Jake Chant, Beaver Field Officer for Devon Wildlife Trust, talks about England’s first colony of wild beavers and what that means for Devon.
In 2014 a pair of wild beavers living on the River Otter gave birth to kits (young) for the first time and there was a risk the government would step in to have them culled. Devon Wildlife Trust objected and persuaded the authorities to allow the Trust to carry out a 5-year research project into this first wild population in England. Their goal was to find out what the impact of the colony would be on property owners and farmers, flood and drought, wildlife and the economy. In 2020 (by which point there were 15 family groups of beavers living on the Otter) the government responded to the research findings by permitting the beavers to remain, making this the first legally sanctioned reintroduction of an extinct native mammal to England!

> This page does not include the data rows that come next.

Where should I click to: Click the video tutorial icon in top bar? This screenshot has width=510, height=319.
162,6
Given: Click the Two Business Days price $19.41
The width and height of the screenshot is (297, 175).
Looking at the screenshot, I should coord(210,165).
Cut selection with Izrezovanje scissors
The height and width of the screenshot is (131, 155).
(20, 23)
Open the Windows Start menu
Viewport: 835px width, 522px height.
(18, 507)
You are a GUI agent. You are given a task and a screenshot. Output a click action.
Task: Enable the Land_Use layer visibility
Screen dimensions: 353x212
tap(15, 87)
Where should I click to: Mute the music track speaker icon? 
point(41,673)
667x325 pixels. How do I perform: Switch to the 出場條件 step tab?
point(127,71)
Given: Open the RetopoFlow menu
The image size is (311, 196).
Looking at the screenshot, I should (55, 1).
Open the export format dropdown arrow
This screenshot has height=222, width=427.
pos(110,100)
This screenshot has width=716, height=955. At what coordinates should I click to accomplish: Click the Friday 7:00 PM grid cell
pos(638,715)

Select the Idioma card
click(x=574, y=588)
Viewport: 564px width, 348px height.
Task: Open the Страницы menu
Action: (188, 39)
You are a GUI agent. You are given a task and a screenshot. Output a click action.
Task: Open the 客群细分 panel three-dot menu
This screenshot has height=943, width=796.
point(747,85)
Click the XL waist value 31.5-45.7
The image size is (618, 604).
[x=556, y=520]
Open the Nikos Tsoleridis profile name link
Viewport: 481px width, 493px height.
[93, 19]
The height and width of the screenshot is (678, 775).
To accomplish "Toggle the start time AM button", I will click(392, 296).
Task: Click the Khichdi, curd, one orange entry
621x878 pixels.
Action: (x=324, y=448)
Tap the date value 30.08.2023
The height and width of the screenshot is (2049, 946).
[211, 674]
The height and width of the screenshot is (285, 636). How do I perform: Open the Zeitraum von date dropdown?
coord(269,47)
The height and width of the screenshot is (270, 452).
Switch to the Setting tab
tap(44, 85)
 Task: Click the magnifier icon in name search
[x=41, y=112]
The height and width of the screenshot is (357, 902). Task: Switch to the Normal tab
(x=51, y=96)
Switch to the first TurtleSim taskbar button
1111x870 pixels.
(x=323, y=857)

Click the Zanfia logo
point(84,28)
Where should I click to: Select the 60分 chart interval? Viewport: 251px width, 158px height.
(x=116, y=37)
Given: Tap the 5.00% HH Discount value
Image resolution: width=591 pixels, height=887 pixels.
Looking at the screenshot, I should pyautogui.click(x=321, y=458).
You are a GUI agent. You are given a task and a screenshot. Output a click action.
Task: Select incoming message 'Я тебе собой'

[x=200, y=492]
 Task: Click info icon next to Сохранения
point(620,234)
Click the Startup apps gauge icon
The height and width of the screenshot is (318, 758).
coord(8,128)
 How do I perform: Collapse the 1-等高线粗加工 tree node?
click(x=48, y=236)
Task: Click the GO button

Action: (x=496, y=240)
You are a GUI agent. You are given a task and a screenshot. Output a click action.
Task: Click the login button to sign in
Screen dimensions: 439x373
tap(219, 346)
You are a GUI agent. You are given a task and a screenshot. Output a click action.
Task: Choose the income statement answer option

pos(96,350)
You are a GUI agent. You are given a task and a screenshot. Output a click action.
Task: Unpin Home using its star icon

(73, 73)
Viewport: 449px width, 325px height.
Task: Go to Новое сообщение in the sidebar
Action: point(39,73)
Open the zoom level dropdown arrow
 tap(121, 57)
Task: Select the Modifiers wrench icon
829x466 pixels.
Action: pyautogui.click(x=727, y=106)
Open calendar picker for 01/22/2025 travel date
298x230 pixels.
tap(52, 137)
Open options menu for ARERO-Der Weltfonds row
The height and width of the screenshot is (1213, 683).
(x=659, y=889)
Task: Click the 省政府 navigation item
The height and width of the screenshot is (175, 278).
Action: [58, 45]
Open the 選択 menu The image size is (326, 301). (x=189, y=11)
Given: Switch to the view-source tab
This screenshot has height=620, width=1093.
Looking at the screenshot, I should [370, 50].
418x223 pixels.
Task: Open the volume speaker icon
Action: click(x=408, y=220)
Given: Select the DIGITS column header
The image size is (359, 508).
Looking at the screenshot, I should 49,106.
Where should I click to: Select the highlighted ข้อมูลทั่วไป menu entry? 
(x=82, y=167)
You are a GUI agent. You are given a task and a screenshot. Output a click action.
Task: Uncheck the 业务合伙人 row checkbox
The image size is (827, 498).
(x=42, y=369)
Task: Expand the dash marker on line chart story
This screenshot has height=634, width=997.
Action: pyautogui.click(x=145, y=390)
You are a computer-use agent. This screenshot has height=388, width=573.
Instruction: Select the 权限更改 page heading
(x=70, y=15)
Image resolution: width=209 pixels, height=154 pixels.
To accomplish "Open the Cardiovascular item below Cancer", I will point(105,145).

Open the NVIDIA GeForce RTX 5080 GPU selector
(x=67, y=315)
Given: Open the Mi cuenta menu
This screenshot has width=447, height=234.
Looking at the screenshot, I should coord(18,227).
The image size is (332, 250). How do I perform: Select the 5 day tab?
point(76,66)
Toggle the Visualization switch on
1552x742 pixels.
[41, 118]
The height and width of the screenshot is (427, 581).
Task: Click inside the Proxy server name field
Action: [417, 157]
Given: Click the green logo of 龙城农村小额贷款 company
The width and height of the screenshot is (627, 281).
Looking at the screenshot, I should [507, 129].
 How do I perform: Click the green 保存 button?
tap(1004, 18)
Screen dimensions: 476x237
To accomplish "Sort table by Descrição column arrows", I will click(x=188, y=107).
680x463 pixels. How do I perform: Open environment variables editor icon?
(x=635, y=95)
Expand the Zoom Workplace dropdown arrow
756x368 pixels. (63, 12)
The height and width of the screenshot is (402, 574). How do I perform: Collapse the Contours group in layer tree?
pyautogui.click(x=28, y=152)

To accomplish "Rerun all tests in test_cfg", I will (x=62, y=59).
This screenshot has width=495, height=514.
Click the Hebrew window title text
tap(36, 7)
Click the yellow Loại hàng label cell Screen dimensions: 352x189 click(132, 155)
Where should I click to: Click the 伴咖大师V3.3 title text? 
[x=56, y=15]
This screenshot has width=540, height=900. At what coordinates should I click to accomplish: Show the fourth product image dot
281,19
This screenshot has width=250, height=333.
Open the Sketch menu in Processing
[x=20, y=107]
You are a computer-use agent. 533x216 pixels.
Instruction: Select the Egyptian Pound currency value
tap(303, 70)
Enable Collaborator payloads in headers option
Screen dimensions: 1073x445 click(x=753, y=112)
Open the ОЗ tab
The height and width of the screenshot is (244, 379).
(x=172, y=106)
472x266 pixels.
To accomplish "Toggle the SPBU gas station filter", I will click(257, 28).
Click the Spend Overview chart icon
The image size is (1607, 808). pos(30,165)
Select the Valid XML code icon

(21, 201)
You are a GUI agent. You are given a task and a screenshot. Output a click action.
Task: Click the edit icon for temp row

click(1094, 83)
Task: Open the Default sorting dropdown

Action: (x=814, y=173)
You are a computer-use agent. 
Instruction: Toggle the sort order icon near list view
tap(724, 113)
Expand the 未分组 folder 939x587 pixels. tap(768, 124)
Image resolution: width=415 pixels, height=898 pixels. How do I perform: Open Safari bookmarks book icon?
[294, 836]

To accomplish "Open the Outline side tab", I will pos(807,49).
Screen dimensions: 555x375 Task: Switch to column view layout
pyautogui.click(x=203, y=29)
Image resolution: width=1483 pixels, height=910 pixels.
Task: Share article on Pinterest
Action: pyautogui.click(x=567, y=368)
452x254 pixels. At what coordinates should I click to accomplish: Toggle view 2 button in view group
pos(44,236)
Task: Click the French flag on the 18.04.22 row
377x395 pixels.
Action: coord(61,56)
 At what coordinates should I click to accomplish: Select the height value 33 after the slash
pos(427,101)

Jake will talk about the project, what they found and what the impacts on our rivers are likely to be as the beaver population grows.
This on-line workshop will be followed later in the Spring by an opportunity to learn how to spot the signs of beaver activity in the field. Dates will be organised once we know that training can be organised safely and within government guidelines.
Followed by questions, a discussion session, and a meeting of the Connecting the Culm Nature-Based Solutions Working Group (open to all).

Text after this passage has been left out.